* **What is being asked**
Skip the pictures and write out, word for word, the lines below from the one with "Click the 'Hg metal' starting material value" through the one with "Click the Revert", inclusive.

* **The data**
%%

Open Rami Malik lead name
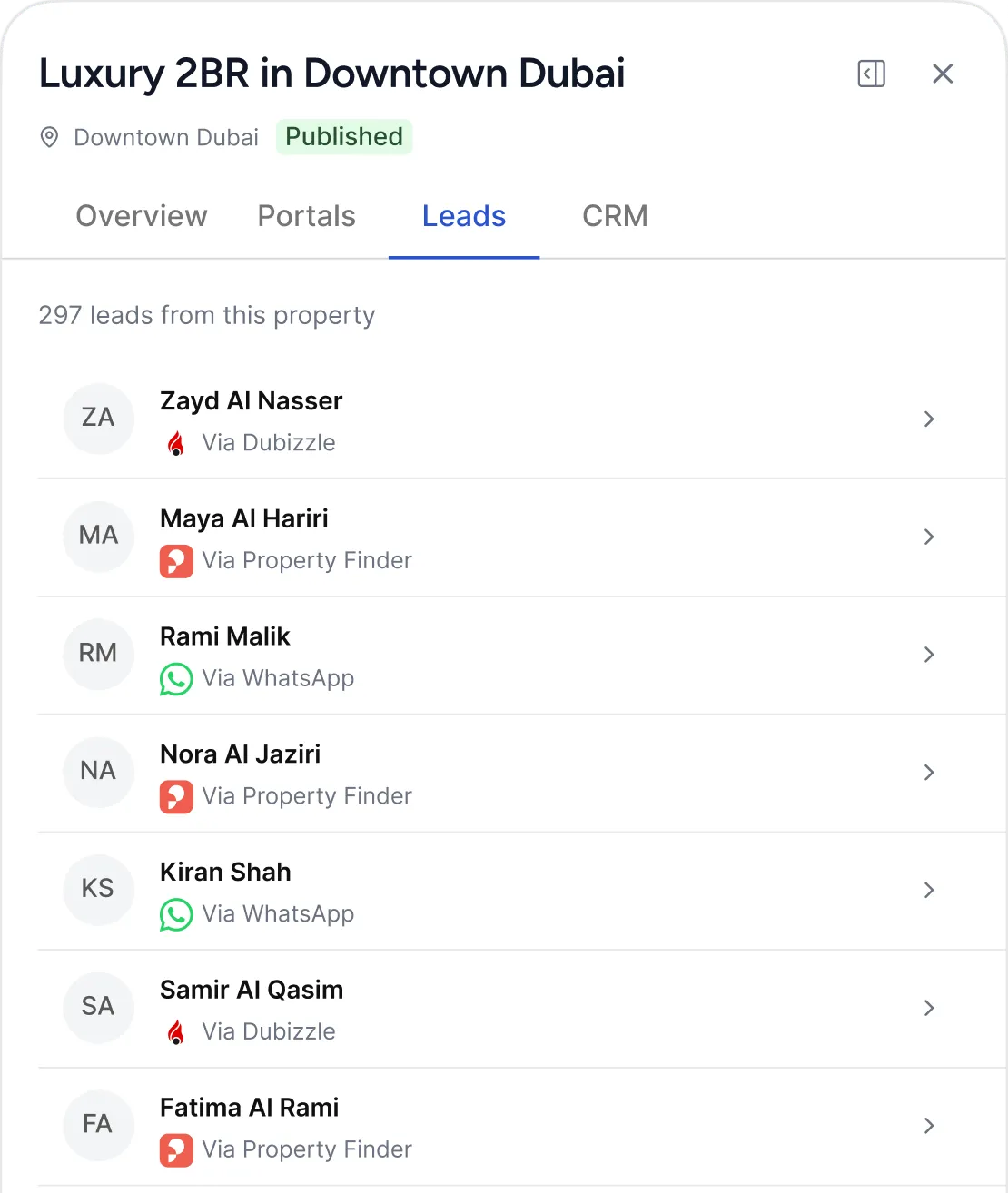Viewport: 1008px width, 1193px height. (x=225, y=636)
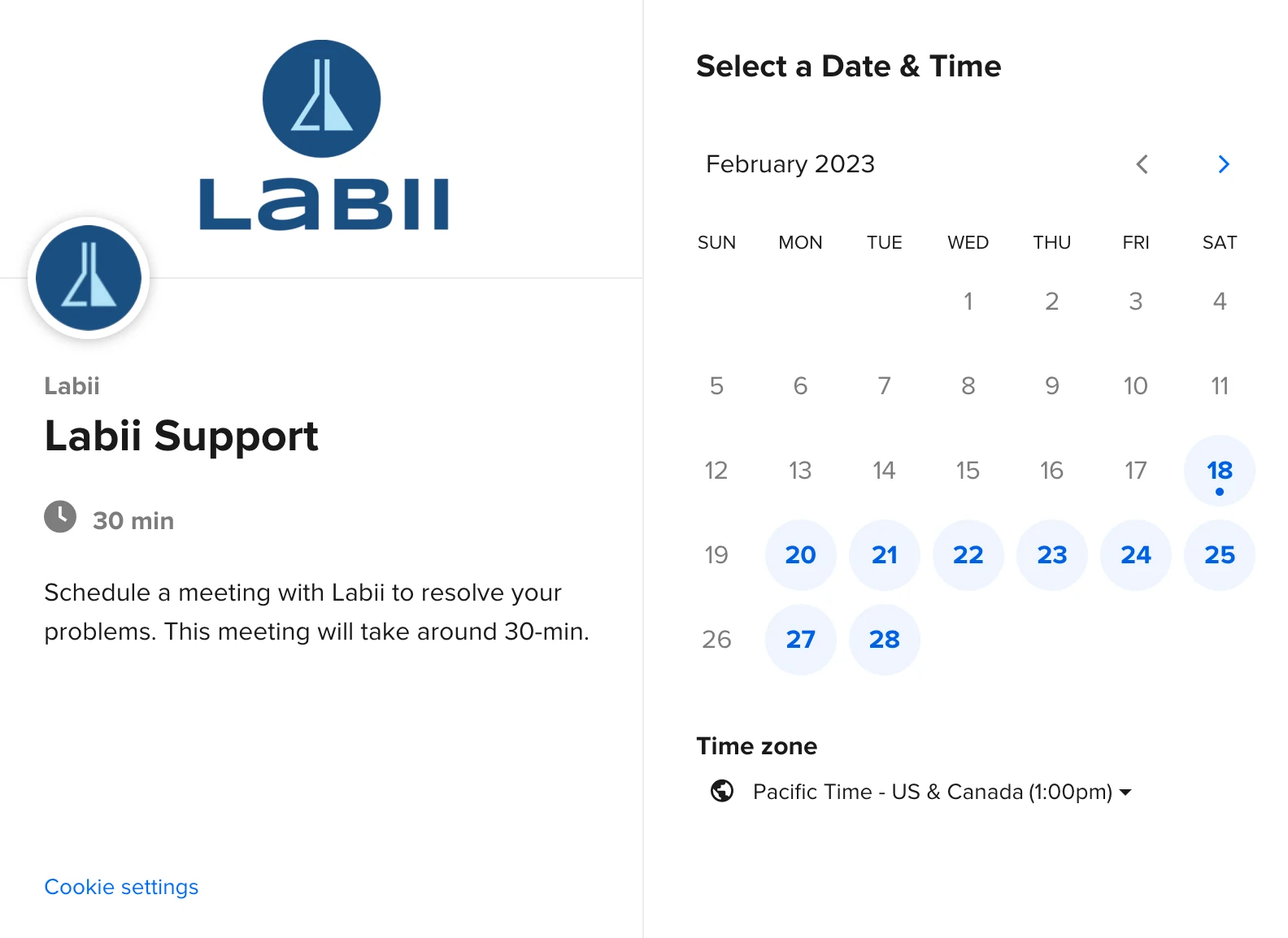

%%
%%

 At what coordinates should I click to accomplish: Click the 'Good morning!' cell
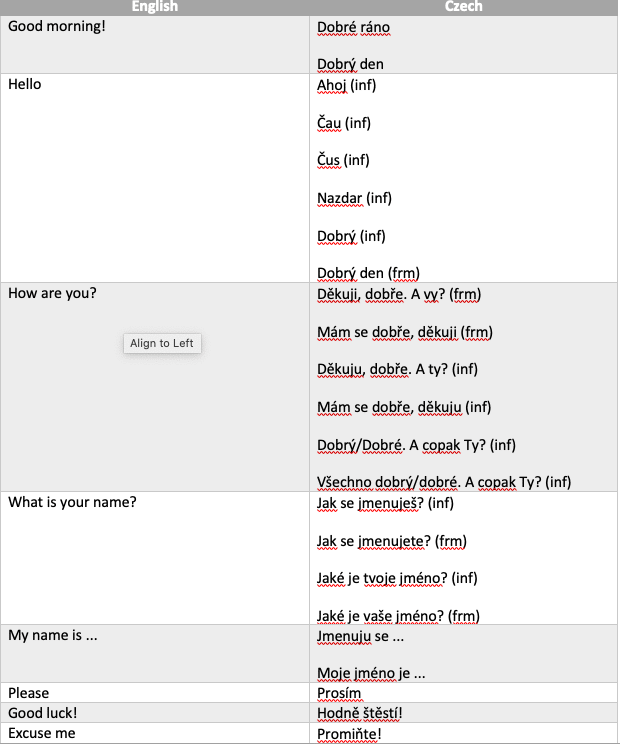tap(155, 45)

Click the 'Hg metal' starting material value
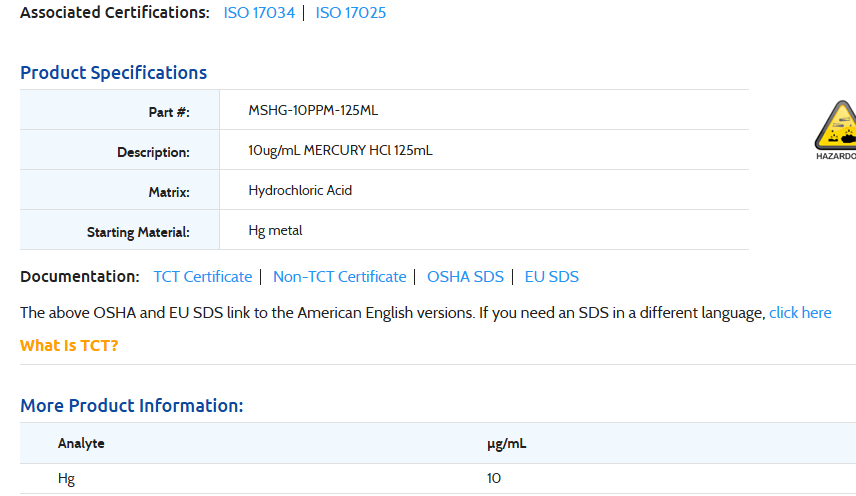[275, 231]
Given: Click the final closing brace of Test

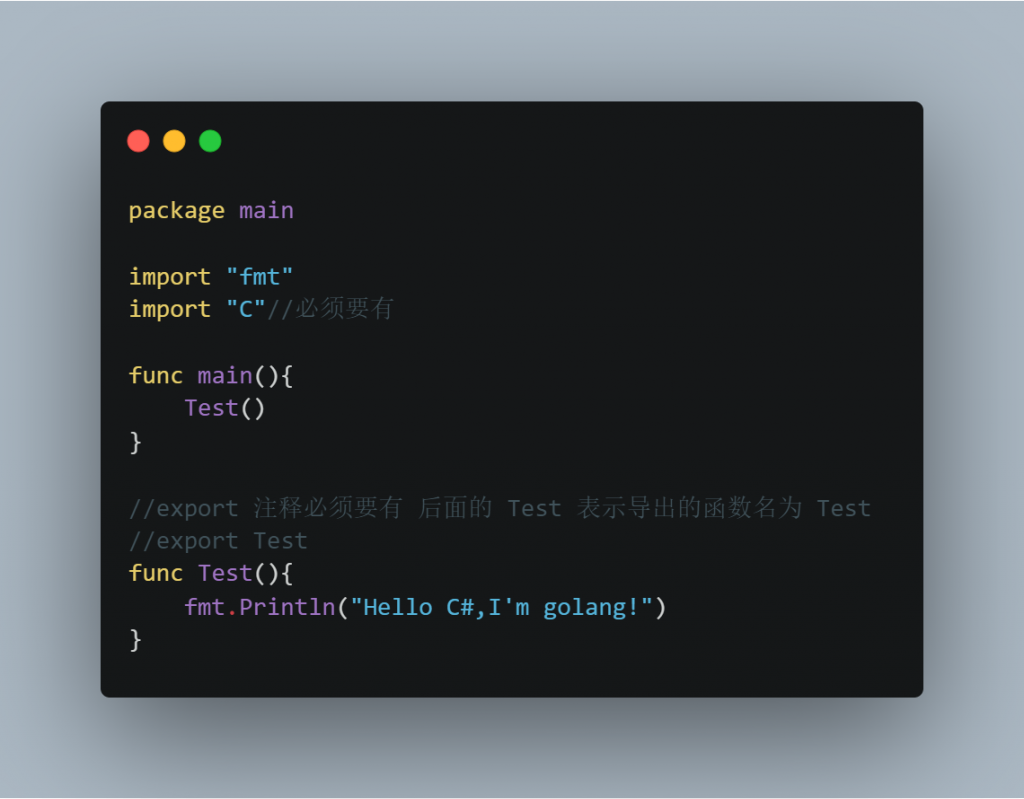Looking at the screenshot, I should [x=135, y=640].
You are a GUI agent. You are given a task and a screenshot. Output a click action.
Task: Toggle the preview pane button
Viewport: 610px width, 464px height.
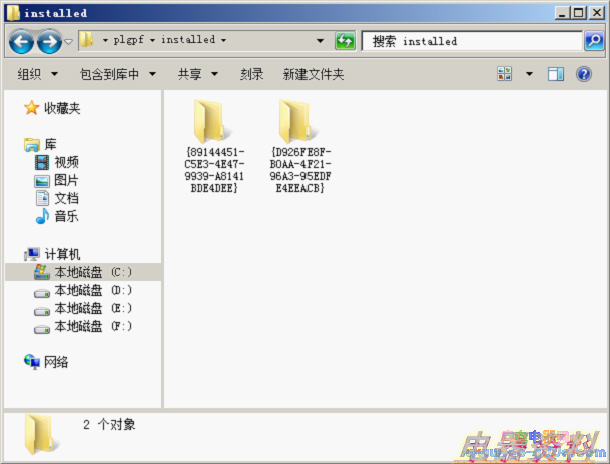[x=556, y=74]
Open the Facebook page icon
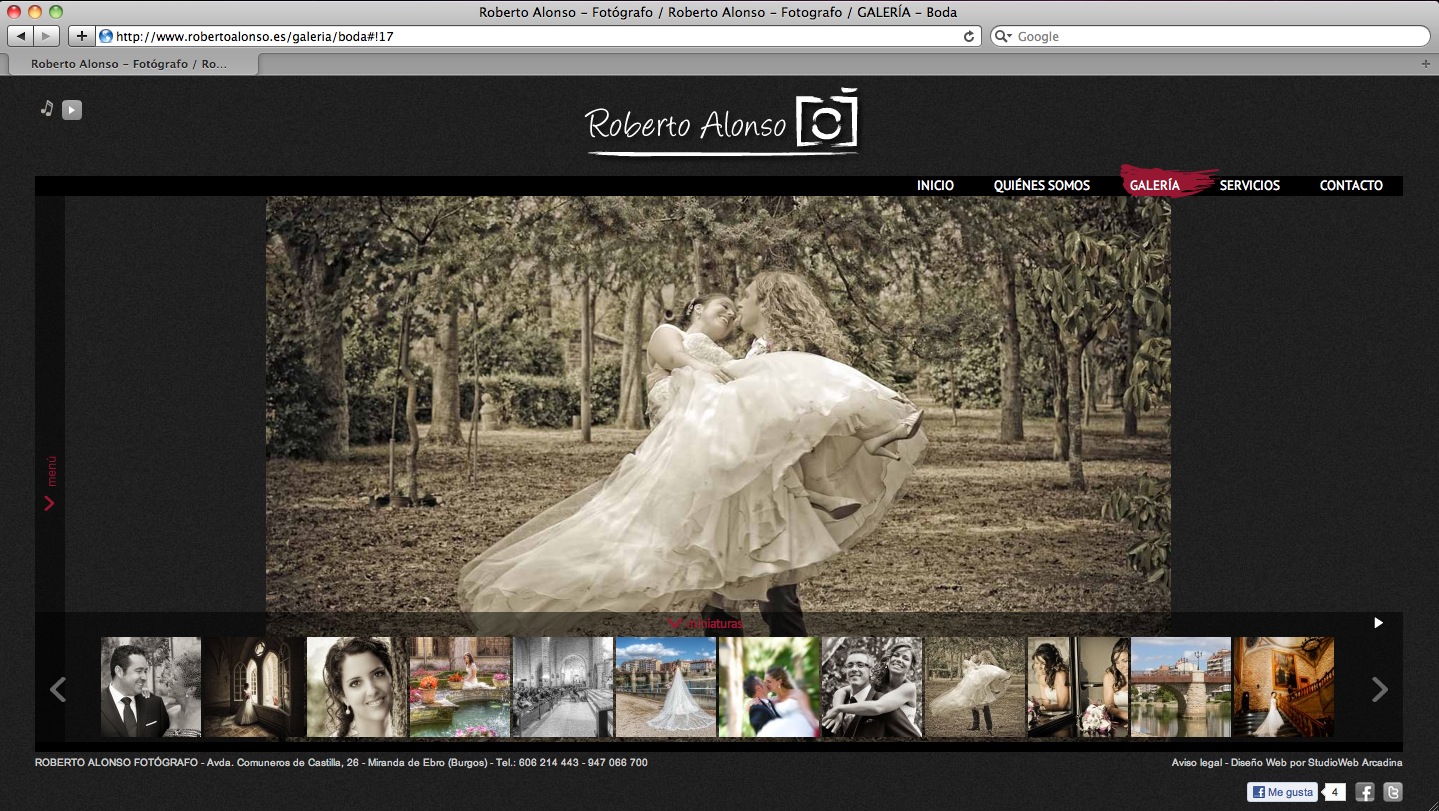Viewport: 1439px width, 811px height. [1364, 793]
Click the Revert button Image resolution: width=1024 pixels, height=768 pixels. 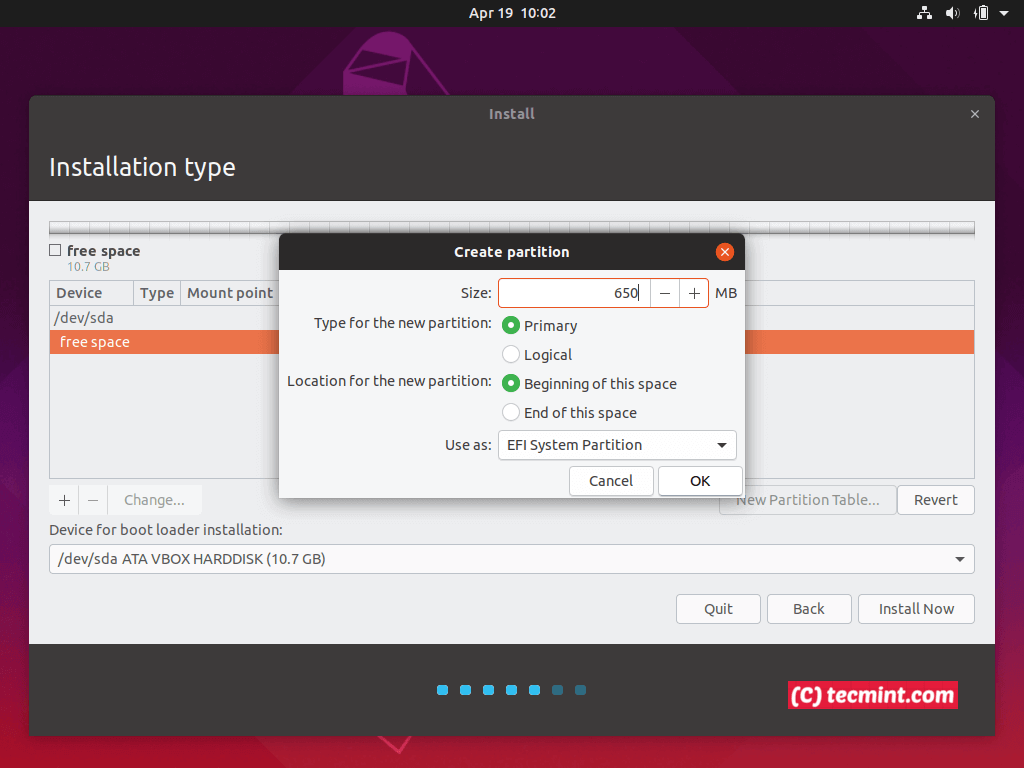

%%

* **Result**
Click the 'Hg metal' starting material value
[275, 231]
Given: Click the final closing brace of Test

Looking at the screenshot, I should [x=135, y=640].
You are a GUI agent. You are given a task and a screenshot. Output a click action.
Task: Toggle the preview pane button
Viewport: 610px width, 464px height.
[x=556, y=74]
Open the Facebook page icon
Viewport: 1439px width, 811px height. [1364, 793]
Click the Revert button Image resolution: width=1024 pixels, height=768 pixels. 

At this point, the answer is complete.